-- START OF Excerpted passage --

5
   

Factcheck.org shows newest campaign lies by both sides

 
 
Reply Mon 1 Sep, 2008 07:43 am
Apparently, both Obama and McCain have been telling halftruths (like thats a surprise), but what is interesting is that lately they have found more halftruths from the Obama camp.
For example...

http://www.factcheck.org/elections-2008/factchecking_obama.html
He stuck to the facts, except when he stretched them.

http://www.factcheck.org/elections-2008/reed_reality.html
Key facts are missing in an Obama ad linking McCain to Ralph Reed.

http://www.factcheck.org/elections-2008/saddleback_bloopers.html
Obama makes misleading claims about ethics legislation and abortion at a church-sponsored forum.

http://www.factcheck.org/elections-2008/distorting_the_dhl_deal.html
An AFL-CIO flier and Obama campaign ads say that McCain cost Ohioans 8,000 jobs. We say that's a distortion of the record.

Yet I have seen some of the Obama supporters on here use these very same statements by Obama as proof that McCain should not be elected President.
So if the statements by Obama are wrong, why does the left use them?

Of course, to be fair, McCain really isnt much better...

http://www.factcheck.org/elections-2008/context_included_obama_on_iran.html
McCain ad cherry-picks Obama remarks on Iran, twisting his meaning.

http://www.factcheck.org/elections-2008/rezko_reality.html
McCain misfires as he attacks Obama's home purchase.

-- END OF Excerpted passage --

The task: In the forum post about Factcheck.org, how many jobs do the AFL-CIO flier and Obama campaign ads say McCain cost Ohioans?

-- START OF Entries provided --

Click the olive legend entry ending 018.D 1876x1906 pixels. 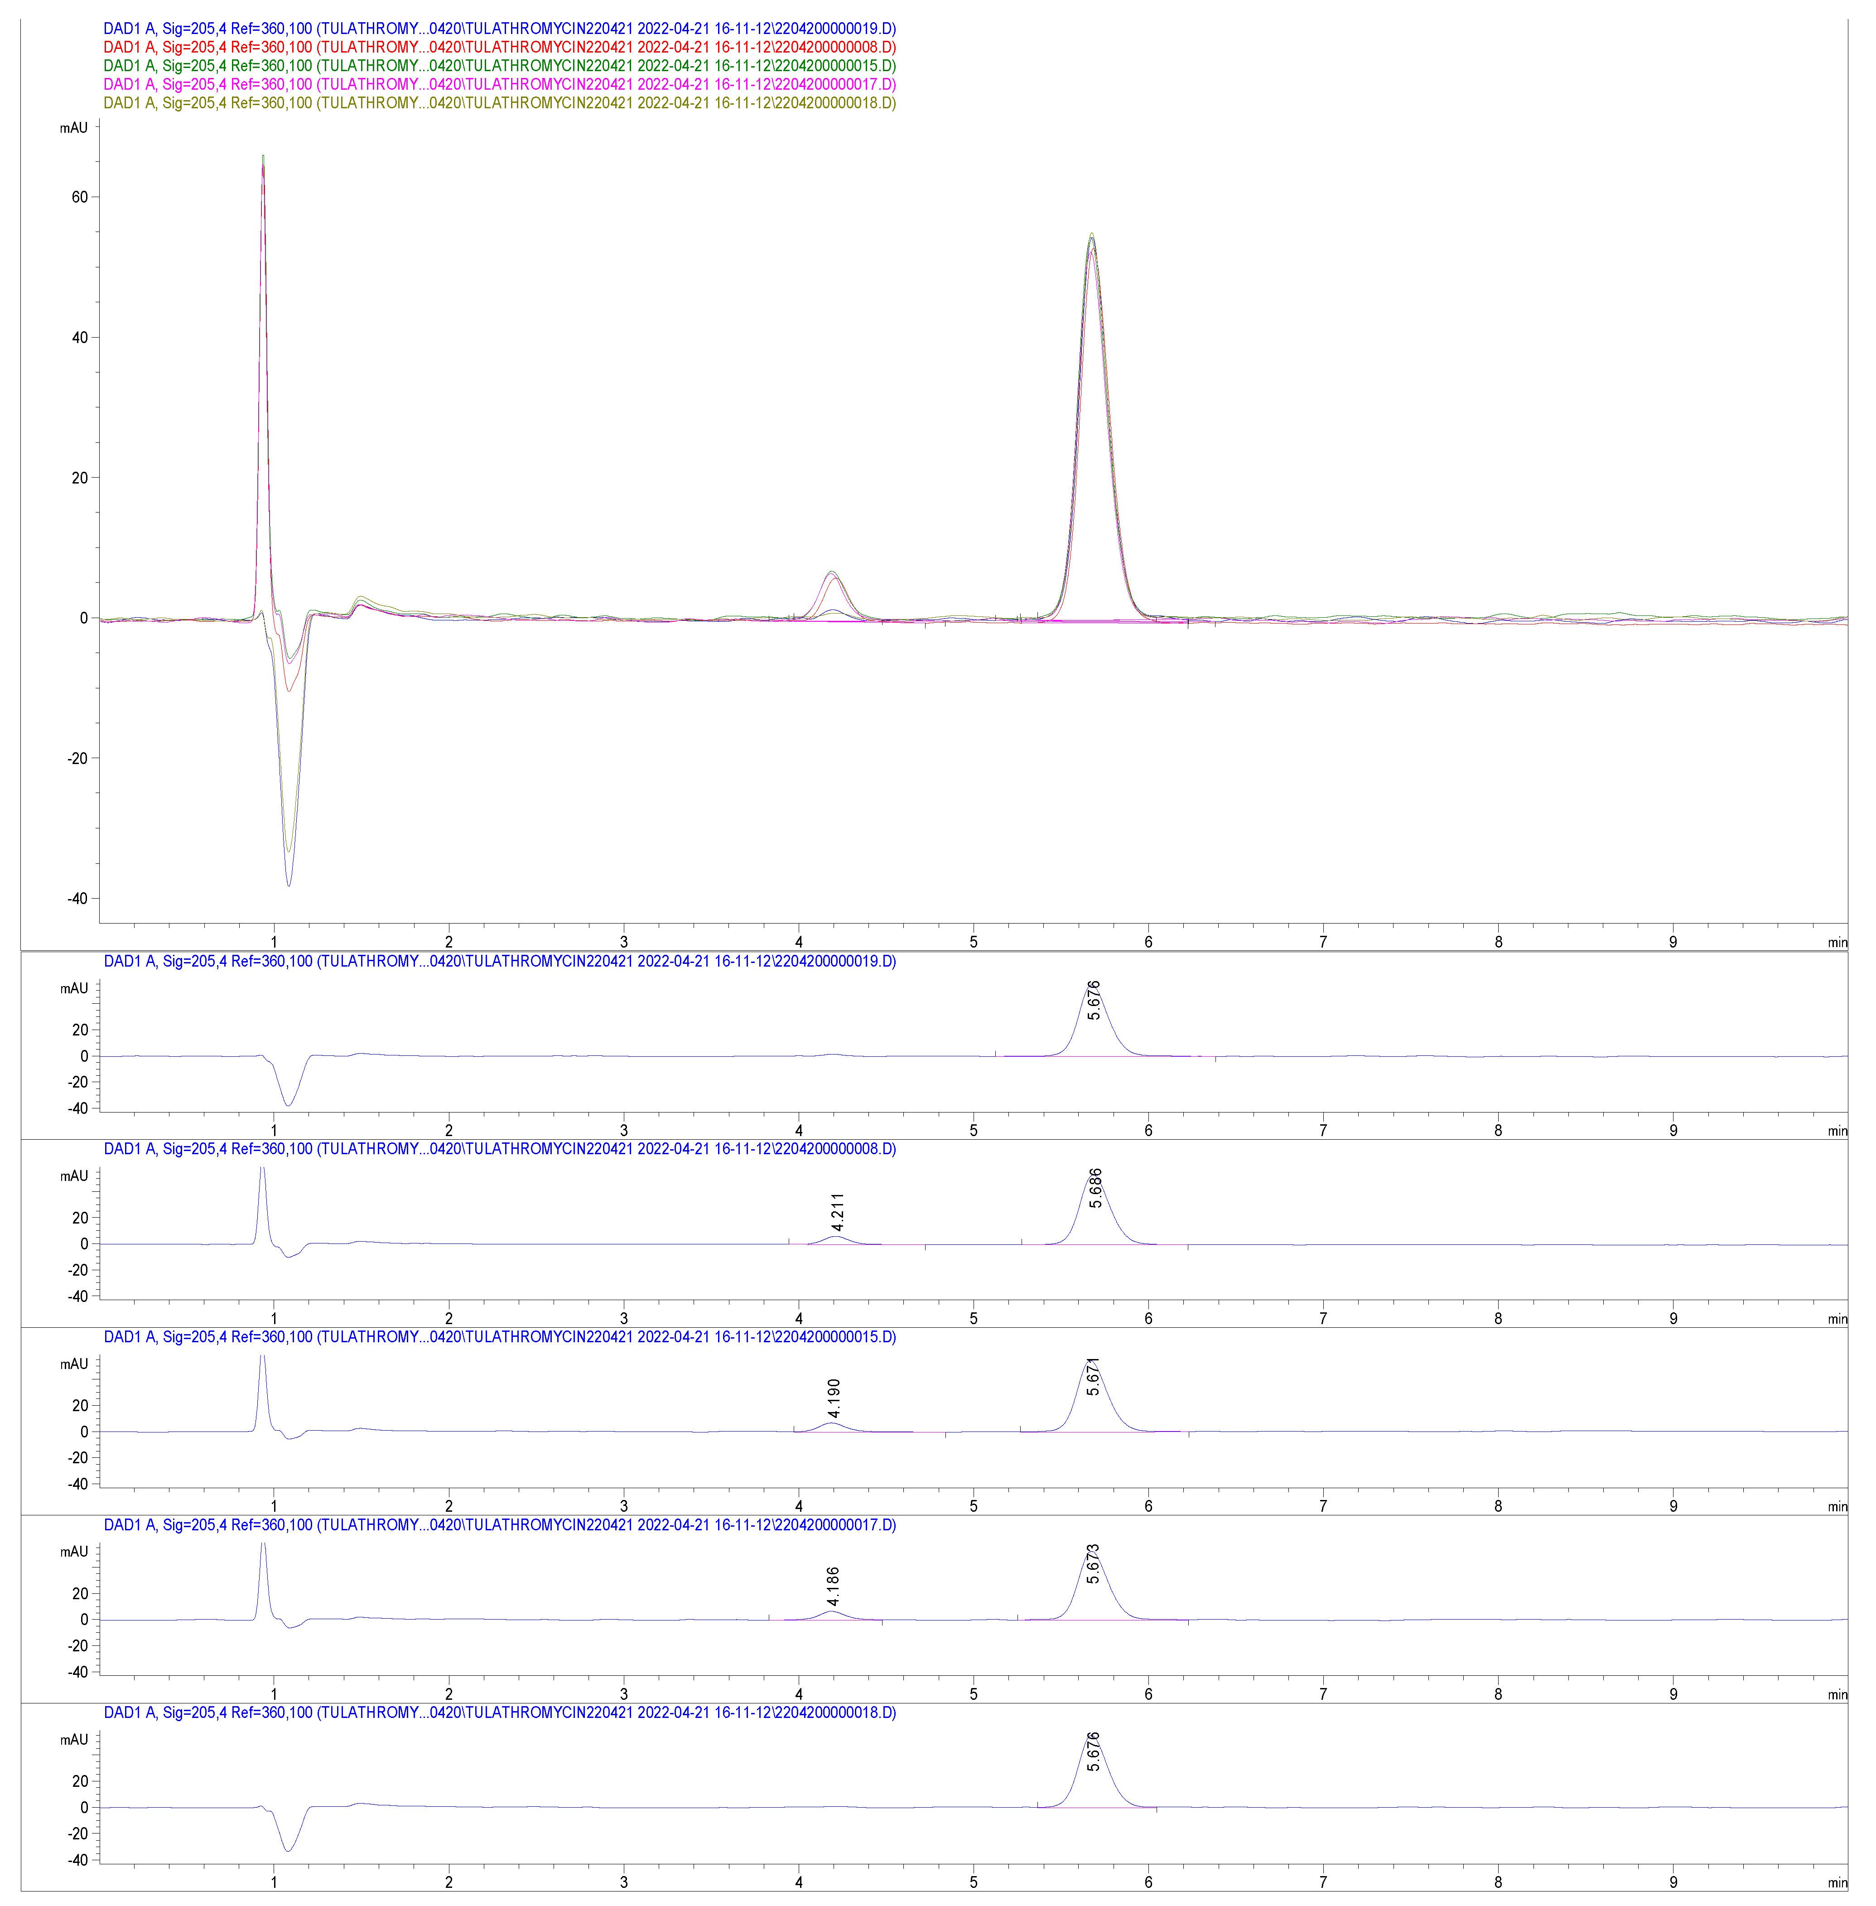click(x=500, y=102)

-- END OF Entries provided --
-- START OF Entries provided --

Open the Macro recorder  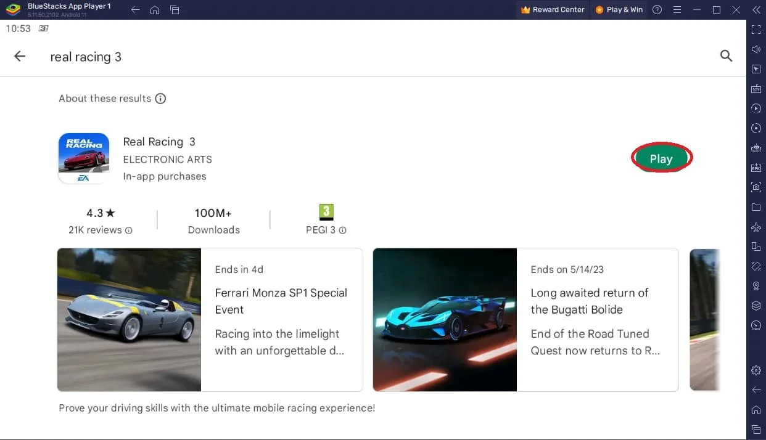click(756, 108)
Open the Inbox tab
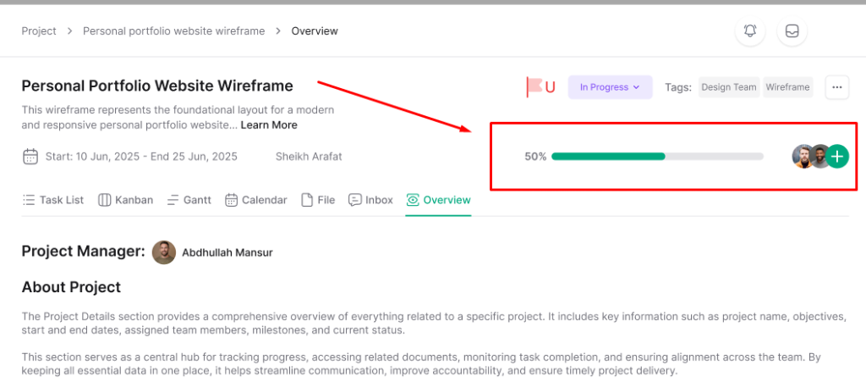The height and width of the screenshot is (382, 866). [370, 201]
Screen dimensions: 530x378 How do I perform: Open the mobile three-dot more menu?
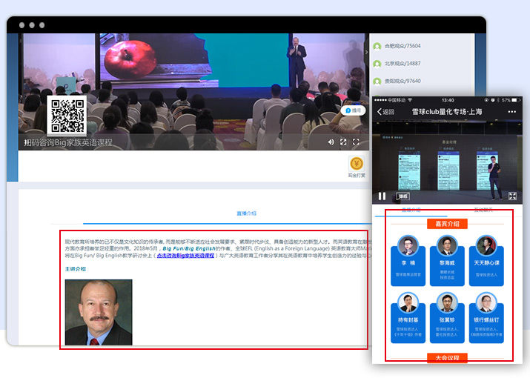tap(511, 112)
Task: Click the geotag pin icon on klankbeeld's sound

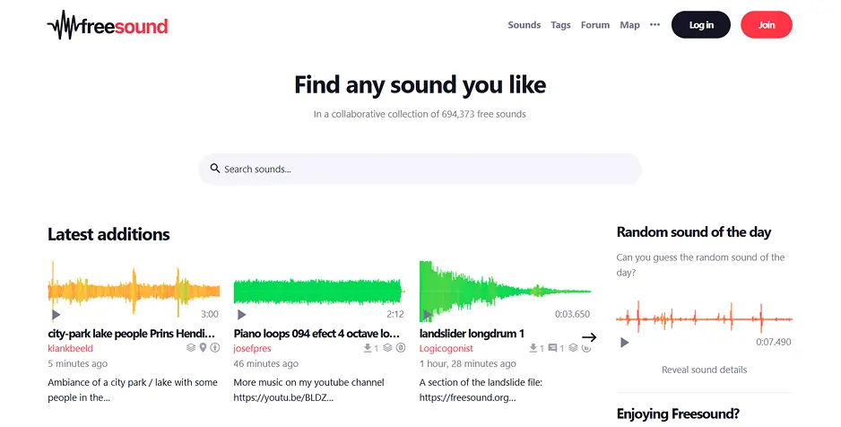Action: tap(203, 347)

-- END OF Entries provided --
-- START OF Entries provided --

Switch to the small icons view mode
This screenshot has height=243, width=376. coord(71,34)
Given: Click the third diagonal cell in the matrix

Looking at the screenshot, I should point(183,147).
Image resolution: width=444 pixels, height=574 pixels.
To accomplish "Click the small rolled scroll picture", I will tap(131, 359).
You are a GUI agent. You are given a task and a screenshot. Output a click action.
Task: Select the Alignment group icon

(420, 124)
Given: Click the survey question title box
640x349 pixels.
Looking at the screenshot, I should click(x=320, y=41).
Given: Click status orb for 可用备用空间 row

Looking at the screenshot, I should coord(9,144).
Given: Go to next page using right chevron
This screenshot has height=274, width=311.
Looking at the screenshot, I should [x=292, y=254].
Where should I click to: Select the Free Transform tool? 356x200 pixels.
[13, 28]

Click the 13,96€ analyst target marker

-- END OF Entries provided --

Worked answer: 8,000 jobs